* **EXTRACT PROVIDED**:
How much would you pay to go to the moon? #WPDP

How much would you pay to go to the moon?

I wouldn’t. Lots of reasons

Identities that shape us

I had a good discussion with my therapist about how last session brought up how much I was a boy and developed as a girl. It was really confusing and I didn’t have anyone to talk to about it. The only person who I knew that was a man and dressed as a woman was the leader of the BAGLY support group. She was always surrounded by young males so I never had a chance for a one to one conversation with her. I think if I came out sooner, my life wouldn’t have been so painful. My therapist pointed out that she thinks I identify as being depressed and suicidal. She is right. But being depressed as well as being suicidal is transient. I have other states of being throughout the day. It comes down to my thoughts that go into the feelings that go into the behavior. All are connected in a triad. CBT can break the cycle. I told my therapist today what I thought about a year ago when I was back to my senses. I had a medically serious suicide attempt and I was pissed I was still alive. I didn’t tell her I thought my chance of surviving weren’t that great. The only thing keeping me in this world was having top surgery. It was what kept me going. It was crucial I identify more as a man than anything else in my life. As long as I had those things on my chest, I was not a man and it was literally killing me.

* **TRY IT**: Reproduce the entire blog post on going to the moon and the identities that shape us word for word, keeping every line as it appears. The material after this point is not needed.

* **SOURCE MATERIAL**:
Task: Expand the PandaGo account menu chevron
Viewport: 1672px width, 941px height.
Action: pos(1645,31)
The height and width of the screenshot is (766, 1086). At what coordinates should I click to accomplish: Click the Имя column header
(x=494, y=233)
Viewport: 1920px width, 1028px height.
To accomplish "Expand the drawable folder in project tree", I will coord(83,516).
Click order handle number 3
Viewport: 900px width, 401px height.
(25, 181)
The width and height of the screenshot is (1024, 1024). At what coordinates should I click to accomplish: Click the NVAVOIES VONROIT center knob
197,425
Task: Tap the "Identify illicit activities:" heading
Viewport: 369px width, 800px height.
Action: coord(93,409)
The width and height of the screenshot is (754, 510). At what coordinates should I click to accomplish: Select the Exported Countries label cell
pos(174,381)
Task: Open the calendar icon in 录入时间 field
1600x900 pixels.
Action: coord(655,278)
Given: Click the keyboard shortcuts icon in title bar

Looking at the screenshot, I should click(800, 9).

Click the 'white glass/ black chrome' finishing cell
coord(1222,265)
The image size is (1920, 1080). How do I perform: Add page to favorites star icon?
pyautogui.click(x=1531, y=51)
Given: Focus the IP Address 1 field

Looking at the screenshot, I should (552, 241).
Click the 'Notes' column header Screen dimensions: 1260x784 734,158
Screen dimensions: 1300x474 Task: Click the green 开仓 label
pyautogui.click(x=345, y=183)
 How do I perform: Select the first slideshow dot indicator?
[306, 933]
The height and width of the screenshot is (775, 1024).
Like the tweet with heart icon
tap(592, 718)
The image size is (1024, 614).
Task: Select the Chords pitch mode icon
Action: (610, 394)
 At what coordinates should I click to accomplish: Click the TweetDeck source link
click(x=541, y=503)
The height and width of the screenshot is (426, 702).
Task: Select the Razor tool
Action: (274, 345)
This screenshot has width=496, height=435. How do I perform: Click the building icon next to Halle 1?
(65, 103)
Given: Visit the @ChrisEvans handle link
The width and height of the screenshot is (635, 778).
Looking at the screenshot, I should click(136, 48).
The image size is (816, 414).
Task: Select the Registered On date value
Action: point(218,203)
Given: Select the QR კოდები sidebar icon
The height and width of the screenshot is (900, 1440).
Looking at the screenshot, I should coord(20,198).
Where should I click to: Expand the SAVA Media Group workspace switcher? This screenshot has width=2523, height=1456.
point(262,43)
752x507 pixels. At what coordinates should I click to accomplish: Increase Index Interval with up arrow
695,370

* **ANSWER BOX**:
How much would you pay to go to the moon? #WPDP

How much would you pay to go to the moon?

I wouldn’t. Lots of reasons

Identities that shape us

I had a good discussion with my therapist about how last session brought up how much I was a boy and developed as a girl. It was really confusing and I didn’t have anyone to talk to about it. The only person who I knew that was a man and dressed as a woman was the leader of the BAGLY support group. She was always surrounded by young males so I never had a chance for a one to one conversation with her. I think if I came out sooner, my life wouldn’t have been so painful. My therapist pointed out that she thinks I identify as being depressed and suicidal. She is right. But being depressed as well as being suicidal is transient. I have other states of being throughout the day. It comes down to my thoughts that go into the feelings that go into the behavior. All are connected in a triad. CBT can break the cycle. I told my therapist today what I thought about a year ago when I was back to my senses. I had a medically serious suicide attempt and I was pissed I was still alive. I didn’t tell her I thought my chance of surviving weren’t that great. The only thing keeping me in this world was having top surgery. It was what kept me going. It was crucial I identify more as a man than anything else in my life. As long as I had those things on my chest, I was not a man and it was literally killing me.